Si noti come cambia la dicitura dei due comandi a seconda della tipologia dei dati:

– nel caso di colonna contenente numeri le etichette dei comandi sono “Ordina dal più piccolo al più grande” e “Ordina dal più grande al più piccolo”

– nel caso di colonna contenente testo le etichette dei comandi sono “Ordina dalla A alla Z” e “Ordina dalla Z alla A”

– nel caso di colonna contenente date le etichette dei comandi sono “Ordina dal meno recente al più recente” e “Ordina dal più recente al meno recente”.

Il clic con il tasto destro su di una cella della colonna da ordinare mette a disposizione anche la voce “Ordina”, dalla quale è possibile scegliere anche l’ordinamento AZ ZA.

3. Ordinamento personalizzato

Situazione 2.

Dobbiamo ordinare rispetto ad una colonna.
Abbiamo un elenco in cui ci sono righe e colonne vuote.

Dato che in questa situazione ci sono righe e/o colonne vuote, per evitare di ordinare solamente una parte della tabella è necessario selezionare l’intera tabella. Si va poi su “Ordina e filtra” e si sceglie “Ordinamento personalizzato…”.

Nella finestra che compare è necessario impostare tre parametri:

1. “Colonna”: dal menu a tendina presente accanto alla voce “Ordina per” si sceglie la colonna rispetto alla quale ordinare (se nell’elenco non vengono mostrate le intestazioni dell’elenco si verifichi che sia “spuntata” la voce “Dati con intestazioni” posta in alto a destra di questa finestra”)

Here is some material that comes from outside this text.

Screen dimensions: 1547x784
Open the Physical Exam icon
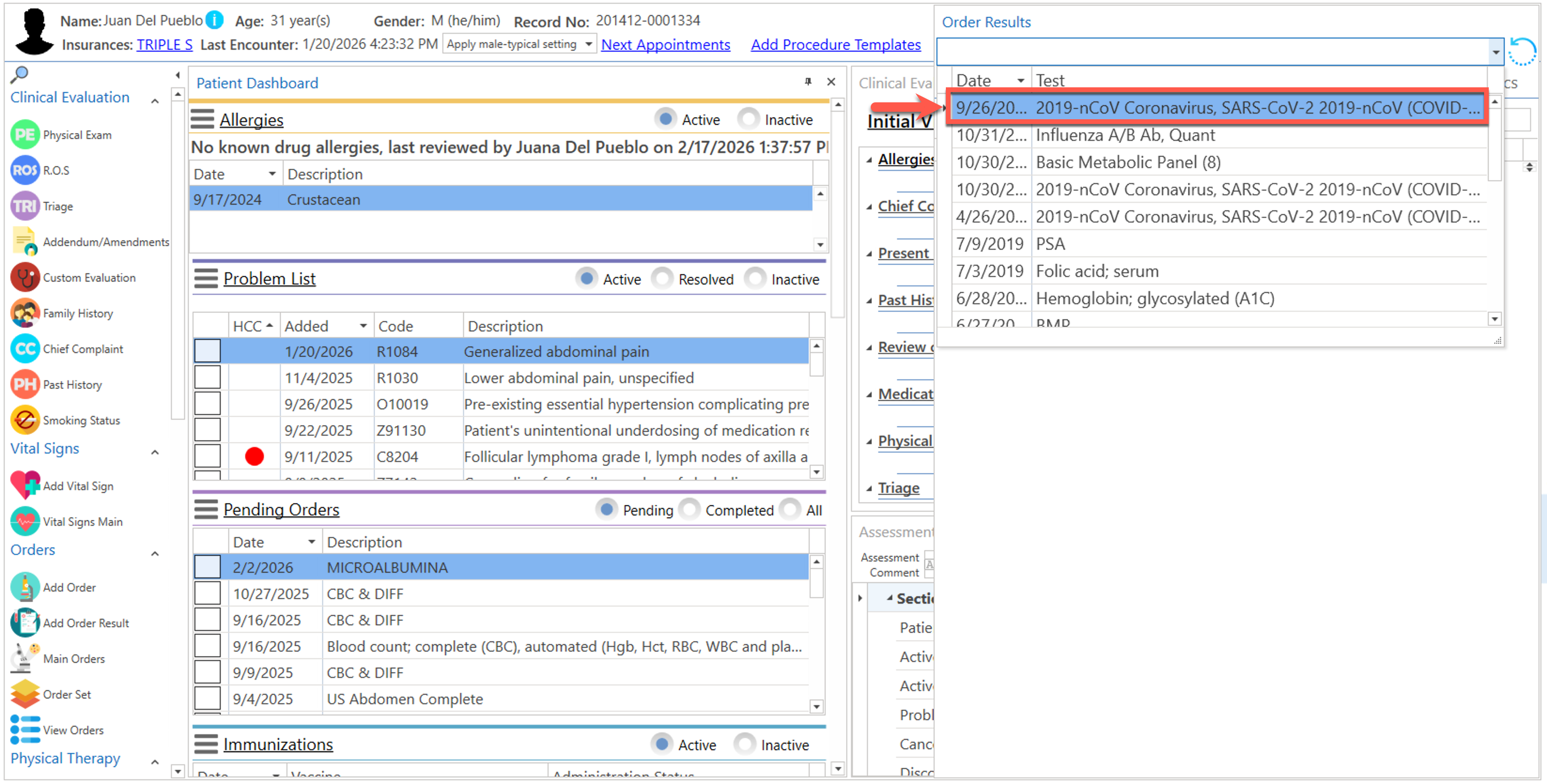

2. “Ordina in base a”: “Valori” quando si vuole ordinare rispetto al contenuto della cella, “Colore cella” o “Colore carattere” quando si desidera ordinare rispetto alla formattazione delle celle (colore di sfondo o colore carattere), “Icona cella” quando si vuole ordinare rispetto alle icone inserite tramite la formattazione condizionale (vedi articolo sulla formattazione condizionale)

3. “Ordine”
Nella riga che inizia con “Ordina per” si sceglie nell’ordine su quale colonna si desidera applicare l’ordinamento

Nota: in questa situazione non è possibile utilizzare AZ ZA, neppure con il tasto destro, perché le righe o colonne vuote non consentirebbero di ordinare l’intero elenco ma solo una parte di esso!!!

Situazione 3.

Dobbiamo ordinare rispetto a due colonne o più.

Ci sono righe o colonne vuote, anche nascoste? Se sì allora bisogna selezionare l’intera tabella, altrimenti è sufficiente posizionarsi in una qualsiasi cella dell’elenco

Ci si posiziona in una qualsiasi cella della colonna rispetto alla quale ordinare, si va su “Ordina e filtra” e si sceglie “Ordinamento personalizzato…”.

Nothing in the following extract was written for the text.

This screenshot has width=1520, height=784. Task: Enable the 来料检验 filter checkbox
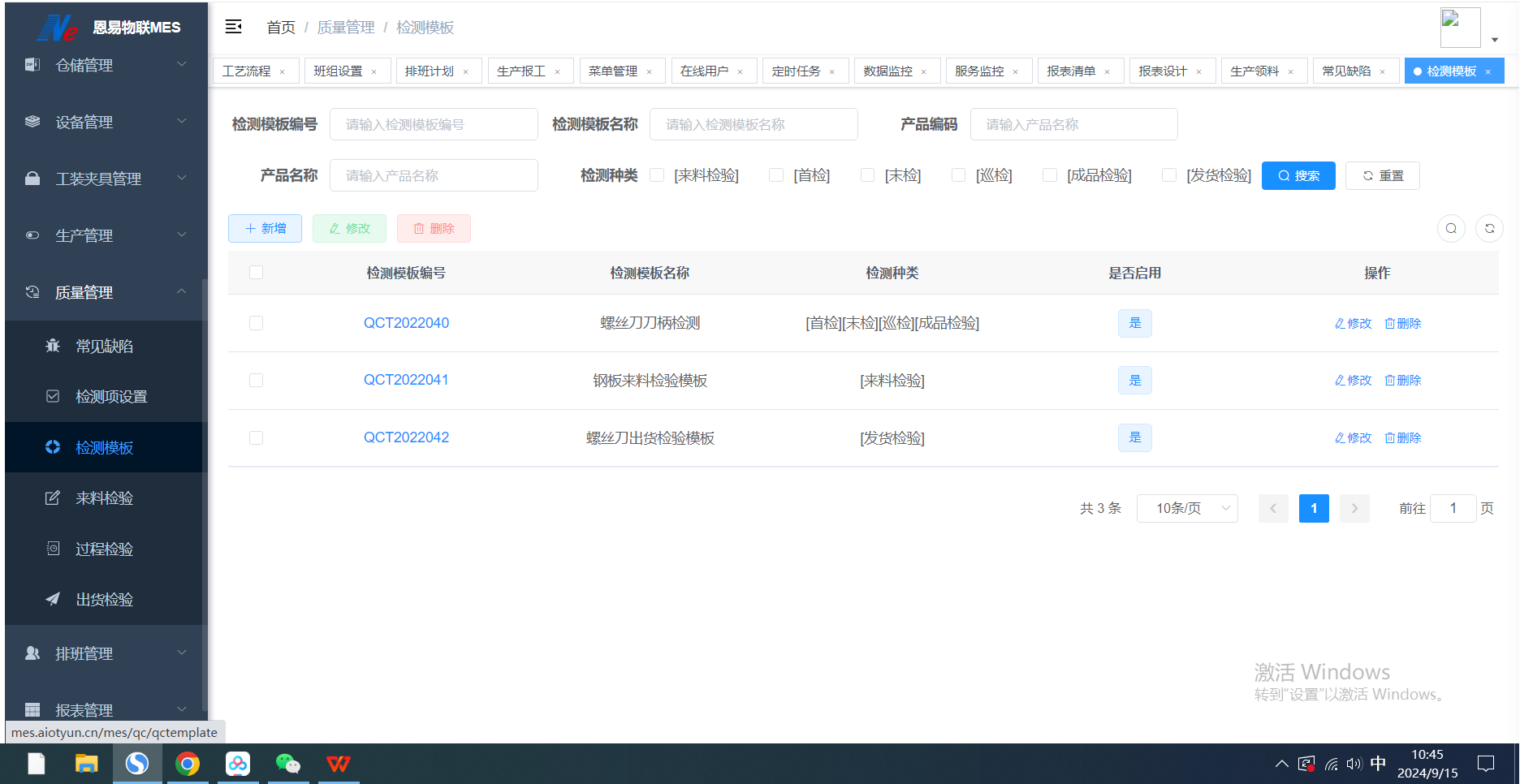pos(657,174)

Si definiscono i parametri, come illustrato nel caso della Situazione 2. Si clicca poi sul pulsante “Aggiungi livello” e si compila la nuova riga con i parametri relativi alla seconda colonna rispetto alla quale si desidera ordinare.

Le regole così definiscono hanno una priorità: la prima regola è quella più importante, l’ultima quella meno importante.

Nota: il risultato che si ottiene con “Ordinamento personalizzato…” si potrebbe ottenere anche utilizzando i pulsanti AZ ZA applicati in ordine inverso: ci si posiziona sulla colonna che rappresenta l’ultima chiave di ordinamento e si utilizza uno dei due pulsanti AZ ZA, poi si fa lo stesso nella penultima colonna e via via fino ad applicare il procedimento nella colonna che dovrà essere la prima chiave di ordinamento.

 

3.1 Ordinamento personalizzato e formattazione condizionale

L’ordinamento personalizzato consente di ordinare anche rispetto ad eventuali icone presenti nelle celle, inserite tramite la formattazione condizionale.

Situazione 4.

Abbiamo una tabella nella quale dobbiamo ordinare rispetto ai colori dei semafori.

Abbiamo precedentemente capito che se l’elenco ha delle righe o colonne vuote, anche nascoste, è necessario selezionare l’intero elenco altrimenti ci si può posizionare in una qualsiasi delle celle dell’elenco.

Si va poi su “Ordinamento personalizzato…” e su []

4. Scorciatoia: ordinare con il tasto destro

Se l’elenco non presenta righe o colonne, anche nascoste, è possibile cliccare con il tasto destro su una delle celle rispetto alle quali ordinare.

Compare un menu che permette di utilizzare la modalità AZ ZA, l’ordinamento personalizzato ed anche delle voci che permettono di applicare velocemente lo stesso ordinamento personalizzato.